Goal of the exercise:
Among the entries below, take the line with "Where should I click to: Toggle" and the line with "Image resolution: width=1404", and output them and every line between them exactly, with nothing else.

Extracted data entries
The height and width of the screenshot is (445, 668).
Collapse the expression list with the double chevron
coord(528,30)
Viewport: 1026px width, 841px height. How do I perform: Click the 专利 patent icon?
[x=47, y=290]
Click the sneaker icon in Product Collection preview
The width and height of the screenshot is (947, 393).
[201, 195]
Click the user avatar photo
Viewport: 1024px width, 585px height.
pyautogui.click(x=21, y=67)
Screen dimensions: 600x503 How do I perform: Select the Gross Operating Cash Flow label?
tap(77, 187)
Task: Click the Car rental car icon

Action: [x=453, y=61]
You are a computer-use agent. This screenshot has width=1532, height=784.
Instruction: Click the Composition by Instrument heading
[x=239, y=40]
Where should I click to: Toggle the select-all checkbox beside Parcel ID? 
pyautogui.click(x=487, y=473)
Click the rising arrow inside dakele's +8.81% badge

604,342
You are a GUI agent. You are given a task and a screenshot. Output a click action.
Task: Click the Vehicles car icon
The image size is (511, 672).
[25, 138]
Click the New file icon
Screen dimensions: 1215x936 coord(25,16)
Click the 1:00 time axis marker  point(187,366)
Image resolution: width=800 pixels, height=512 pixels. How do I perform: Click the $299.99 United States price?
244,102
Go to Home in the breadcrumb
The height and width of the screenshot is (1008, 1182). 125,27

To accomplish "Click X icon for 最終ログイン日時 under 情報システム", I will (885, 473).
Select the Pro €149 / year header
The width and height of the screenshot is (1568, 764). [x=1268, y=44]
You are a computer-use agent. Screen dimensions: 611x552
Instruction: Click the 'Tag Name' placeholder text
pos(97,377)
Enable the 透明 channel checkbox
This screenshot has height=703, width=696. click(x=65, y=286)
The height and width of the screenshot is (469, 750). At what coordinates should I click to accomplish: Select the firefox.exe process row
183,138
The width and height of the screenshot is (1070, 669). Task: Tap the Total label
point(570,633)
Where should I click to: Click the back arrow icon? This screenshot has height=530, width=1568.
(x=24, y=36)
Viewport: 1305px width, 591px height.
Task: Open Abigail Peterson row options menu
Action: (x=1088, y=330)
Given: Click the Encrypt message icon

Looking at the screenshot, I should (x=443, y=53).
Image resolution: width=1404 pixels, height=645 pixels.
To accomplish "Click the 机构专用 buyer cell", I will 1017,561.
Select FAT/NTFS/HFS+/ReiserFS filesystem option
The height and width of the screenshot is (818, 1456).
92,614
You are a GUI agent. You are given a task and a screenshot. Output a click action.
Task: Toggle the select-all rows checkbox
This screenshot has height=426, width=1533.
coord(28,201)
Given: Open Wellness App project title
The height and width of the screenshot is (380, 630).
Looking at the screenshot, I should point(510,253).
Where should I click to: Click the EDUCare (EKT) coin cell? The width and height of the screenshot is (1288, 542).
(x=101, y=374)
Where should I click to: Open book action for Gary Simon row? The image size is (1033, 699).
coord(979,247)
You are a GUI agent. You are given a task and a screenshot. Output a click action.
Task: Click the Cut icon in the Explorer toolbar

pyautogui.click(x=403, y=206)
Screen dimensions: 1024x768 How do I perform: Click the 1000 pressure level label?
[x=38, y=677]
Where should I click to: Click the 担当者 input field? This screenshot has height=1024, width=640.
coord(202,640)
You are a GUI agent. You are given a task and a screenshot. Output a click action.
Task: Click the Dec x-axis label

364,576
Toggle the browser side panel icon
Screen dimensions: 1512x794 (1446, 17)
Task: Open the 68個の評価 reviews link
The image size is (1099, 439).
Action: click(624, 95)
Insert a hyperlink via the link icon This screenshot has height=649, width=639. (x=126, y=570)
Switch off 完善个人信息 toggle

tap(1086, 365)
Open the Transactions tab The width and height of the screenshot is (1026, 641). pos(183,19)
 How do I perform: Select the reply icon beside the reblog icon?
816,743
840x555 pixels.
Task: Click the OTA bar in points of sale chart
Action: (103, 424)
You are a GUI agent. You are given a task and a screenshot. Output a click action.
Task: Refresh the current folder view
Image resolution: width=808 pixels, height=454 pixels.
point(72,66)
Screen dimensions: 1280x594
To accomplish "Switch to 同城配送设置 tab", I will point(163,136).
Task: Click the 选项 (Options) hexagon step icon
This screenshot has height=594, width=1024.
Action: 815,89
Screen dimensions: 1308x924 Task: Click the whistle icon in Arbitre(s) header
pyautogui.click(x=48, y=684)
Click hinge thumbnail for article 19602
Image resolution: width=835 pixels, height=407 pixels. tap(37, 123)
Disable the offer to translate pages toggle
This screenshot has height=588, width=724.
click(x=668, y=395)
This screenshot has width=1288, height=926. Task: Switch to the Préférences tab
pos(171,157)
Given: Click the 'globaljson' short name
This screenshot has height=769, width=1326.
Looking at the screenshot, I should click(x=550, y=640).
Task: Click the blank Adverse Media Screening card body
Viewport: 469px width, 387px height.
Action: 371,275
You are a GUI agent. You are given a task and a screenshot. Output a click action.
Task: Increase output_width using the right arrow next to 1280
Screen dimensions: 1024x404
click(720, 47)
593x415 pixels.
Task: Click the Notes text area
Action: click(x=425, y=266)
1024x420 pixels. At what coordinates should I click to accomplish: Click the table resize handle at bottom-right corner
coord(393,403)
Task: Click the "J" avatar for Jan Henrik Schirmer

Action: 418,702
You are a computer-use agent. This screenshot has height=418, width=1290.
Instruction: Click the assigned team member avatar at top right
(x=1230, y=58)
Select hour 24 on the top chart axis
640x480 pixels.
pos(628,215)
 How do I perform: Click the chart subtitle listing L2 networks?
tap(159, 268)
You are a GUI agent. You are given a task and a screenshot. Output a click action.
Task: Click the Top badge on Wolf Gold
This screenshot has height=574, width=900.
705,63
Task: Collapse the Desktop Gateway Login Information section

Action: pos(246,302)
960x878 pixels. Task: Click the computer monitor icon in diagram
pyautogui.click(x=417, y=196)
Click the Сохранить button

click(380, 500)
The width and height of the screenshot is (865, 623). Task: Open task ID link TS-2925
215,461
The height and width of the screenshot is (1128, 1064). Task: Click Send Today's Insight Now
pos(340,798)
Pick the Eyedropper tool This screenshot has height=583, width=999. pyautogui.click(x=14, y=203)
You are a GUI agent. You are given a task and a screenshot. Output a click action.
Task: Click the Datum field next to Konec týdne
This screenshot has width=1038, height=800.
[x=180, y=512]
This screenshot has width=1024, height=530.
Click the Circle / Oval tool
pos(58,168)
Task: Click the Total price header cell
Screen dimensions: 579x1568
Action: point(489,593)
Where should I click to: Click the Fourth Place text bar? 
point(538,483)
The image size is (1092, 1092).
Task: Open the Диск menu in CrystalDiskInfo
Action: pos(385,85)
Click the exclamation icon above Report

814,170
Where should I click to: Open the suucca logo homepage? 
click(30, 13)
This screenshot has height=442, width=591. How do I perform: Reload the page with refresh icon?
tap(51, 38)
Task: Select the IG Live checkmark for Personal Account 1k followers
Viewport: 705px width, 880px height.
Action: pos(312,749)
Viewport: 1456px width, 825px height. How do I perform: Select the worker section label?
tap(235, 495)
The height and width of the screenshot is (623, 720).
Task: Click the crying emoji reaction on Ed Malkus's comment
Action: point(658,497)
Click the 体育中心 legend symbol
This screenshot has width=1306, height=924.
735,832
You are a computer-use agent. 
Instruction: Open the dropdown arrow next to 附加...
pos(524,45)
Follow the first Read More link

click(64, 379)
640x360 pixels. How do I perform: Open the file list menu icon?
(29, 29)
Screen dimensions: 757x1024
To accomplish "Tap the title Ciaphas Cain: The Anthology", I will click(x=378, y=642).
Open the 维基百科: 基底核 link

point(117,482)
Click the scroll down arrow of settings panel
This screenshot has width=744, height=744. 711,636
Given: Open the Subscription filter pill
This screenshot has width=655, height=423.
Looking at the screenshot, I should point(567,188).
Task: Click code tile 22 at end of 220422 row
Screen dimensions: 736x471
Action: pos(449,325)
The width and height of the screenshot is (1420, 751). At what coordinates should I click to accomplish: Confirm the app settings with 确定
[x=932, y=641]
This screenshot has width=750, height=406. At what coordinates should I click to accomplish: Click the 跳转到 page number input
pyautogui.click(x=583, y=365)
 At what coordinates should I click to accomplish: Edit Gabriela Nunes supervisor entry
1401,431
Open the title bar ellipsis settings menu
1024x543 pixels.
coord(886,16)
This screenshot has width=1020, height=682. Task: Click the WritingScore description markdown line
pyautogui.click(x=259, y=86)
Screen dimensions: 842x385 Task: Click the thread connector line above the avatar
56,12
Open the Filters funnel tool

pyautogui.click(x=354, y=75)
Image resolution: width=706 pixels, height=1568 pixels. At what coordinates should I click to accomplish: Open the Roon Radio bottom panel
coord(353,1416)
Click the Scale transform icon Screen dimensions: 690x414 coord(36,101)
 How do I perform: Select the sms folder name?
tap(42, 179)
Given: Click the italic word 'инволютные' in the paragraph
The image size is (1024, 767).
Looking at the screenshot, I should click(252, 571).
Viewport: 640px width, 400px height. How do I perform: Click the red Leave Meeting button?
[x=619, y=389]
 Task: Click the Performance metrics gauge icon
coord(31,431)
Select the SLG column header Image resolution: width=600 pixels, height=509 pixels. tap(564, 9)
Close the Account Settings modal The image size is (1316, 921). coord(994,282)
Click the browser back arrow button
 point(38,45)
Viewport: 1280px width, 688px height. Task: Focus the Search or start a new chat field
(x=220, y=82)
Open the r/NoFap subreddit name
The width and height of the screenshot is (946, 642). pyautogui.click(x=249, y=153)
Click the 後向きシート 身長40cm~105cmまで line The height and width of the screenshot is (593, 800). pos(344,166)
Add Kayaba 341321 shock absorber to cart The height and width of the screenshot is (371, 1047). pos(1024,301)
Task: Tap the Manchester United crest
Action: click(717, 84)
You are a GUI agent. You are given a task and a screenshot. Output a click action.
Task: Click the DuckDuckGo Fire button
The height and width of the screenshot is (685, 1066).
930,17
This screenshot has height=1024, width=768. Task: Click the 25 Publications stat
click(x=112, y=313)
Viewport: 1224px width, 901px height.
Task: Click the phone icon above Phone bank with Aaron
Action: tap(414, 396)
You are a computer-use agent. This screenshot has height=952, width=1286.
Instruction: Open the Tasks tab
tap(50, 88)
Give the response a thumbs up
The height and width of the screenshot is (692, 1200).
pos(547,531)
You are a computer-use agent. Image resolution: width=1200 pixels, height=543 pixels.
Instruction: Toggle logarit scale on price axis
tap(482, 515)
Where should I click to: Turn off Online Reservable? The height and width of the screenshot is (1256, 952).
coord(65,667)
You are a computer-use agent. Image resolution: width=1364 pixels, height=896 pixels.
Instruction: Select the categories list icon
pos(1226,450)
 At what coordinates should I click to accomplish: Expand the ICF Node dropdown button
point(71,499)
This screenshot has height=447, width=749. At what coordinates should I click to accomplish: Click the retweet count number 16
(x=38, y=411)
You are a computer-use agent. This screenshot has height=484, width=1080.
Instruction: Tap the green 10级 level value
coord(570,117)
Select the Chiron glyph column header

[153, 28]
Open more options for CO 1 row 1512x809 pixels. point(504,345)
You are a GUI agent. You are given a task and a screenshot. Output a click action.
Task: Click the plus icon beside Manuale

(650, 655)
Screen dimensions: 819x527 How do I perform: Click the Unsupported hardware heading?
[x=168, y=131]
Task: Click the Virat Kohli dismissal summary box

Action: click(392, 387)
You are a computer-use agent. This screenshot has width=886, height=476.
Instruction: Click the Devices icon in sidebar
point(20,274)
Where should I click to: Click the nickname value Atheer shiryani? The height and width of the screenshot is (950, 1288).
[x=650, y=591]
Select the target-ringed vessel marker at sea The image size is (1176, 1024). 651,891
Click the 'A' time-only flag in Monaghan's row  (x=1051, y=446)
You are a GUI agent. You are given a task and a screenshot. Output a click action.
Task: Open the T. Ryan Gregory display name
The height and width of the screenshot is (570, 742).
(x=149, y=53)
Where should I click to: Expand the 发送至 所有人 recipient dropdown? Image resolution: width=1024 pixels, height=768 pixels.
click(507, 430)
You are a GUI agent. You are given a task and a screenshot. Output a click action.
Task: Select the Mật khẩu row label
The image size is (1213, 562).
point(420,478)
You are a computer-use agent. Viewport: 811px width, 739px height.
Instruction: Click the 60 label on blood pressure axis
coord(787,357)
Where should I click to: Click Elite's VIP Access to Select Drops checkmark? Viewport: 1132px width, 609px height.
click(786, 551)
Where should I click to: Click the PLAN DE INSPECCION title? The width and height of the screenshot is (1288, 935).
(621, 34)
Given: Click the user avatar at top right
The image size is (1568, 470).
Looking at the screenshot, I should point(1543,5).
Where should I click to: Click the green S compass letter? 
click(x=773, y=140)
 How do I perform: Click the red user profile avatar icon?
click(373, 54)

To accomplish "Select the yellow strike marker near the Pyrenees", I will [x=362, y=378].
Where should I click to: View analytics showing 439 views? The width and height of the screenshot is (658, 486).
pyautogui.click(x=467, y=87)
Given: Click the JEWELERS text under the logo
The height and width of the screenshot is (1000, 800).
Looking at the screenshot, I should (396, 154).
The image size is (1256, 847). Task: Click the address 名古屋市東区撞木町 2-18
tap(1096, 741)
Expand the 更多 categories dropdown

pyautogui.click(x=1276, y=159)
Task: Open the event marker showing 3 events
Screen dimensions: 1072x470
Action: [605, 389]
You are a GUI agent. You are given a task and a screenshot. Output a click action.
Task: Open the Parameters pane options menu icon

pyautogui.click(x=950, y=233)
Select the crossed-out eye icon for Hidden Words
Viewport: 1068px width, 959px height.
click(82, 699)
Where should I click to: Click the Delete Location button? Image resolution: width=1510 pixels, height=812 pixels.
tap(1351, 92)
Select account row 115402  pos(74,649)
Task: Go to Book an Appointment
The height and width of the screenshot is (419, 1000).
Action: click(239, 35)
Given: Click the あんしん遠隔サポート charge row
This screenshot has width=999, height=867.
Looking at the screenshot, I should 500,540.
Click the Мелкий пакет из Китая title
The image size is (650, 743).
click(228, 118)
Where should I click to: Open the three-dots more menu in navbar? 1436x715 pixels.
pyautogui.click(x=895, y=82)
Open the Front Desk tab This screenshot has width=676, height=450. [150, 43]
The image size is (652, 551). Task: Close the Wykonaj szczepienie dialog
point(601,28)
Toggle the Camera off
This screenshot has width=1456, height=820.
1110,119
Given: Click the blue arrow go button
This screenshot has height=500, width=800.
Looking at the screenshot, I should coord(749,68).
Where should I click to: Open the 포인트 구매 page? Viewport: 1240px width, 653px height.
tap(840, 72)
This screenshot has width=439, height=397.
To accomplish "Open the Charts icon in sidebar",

Task result:
Where should I click to: Toggle the select-all checkbox beside Parcel ID? 
pyautogui.click(x=487, y=473)
Click the rising arrow inside dakele's +8.81% badge

604,342
You are a GUI agent. You are given a task and a screenshot. Output a click action.
Task: Click the Vehicles car icon
The image size is (511, 672).
[25, 138]
Click the New file icon
Screen dimensions: 1215x936 coord(25,16)
Click the 1:00 time axis marker  point(187,366)
Image resolution: width=800 pixels, height=512 pixels. How do I perform: Click the $299.99 United States price?
244,102
Go to Home in the breadcrumb
The height and width of the screenshot is (1008, 1182). 125,27

To accomplish "Click X icon for 最終ログイン日時 under 情報システム", I will (885, 473).
Select the Pro €149 / year header
The width and height of the screenshot is (1568, 764). [x=1268, y=44]
You are a computer-use agent. Screen dimensions: 611x552
Instruction: Click the 'Tag Name' placeholder text
pos(97,377)
Enable the 透明 channel checkbox
This screenshot has height=703, width=696. click(x=65, y=286)
The height and width of the screenshot is (469, 750). At what coordinates should I click to accomplish: Select the firefox.exe process row
183,138
The width and height of the screenshot is (1070, 669). Task: Tap the Total label
point(570,633)
Where should I click to: Click the back arrow icon? This screenshot has height=530, width=1568.
(x=24, y=36)
Viewport: 1305px width, 591px height.
Task: Open Abigail Peterson row options menu
Action: (x=1088, y=330)
Given: Click the Encrypt message icon

Looking at the screenshot, I should (x=443, y=53).
Image resolution: width=1404 pixels, height=645 pixels.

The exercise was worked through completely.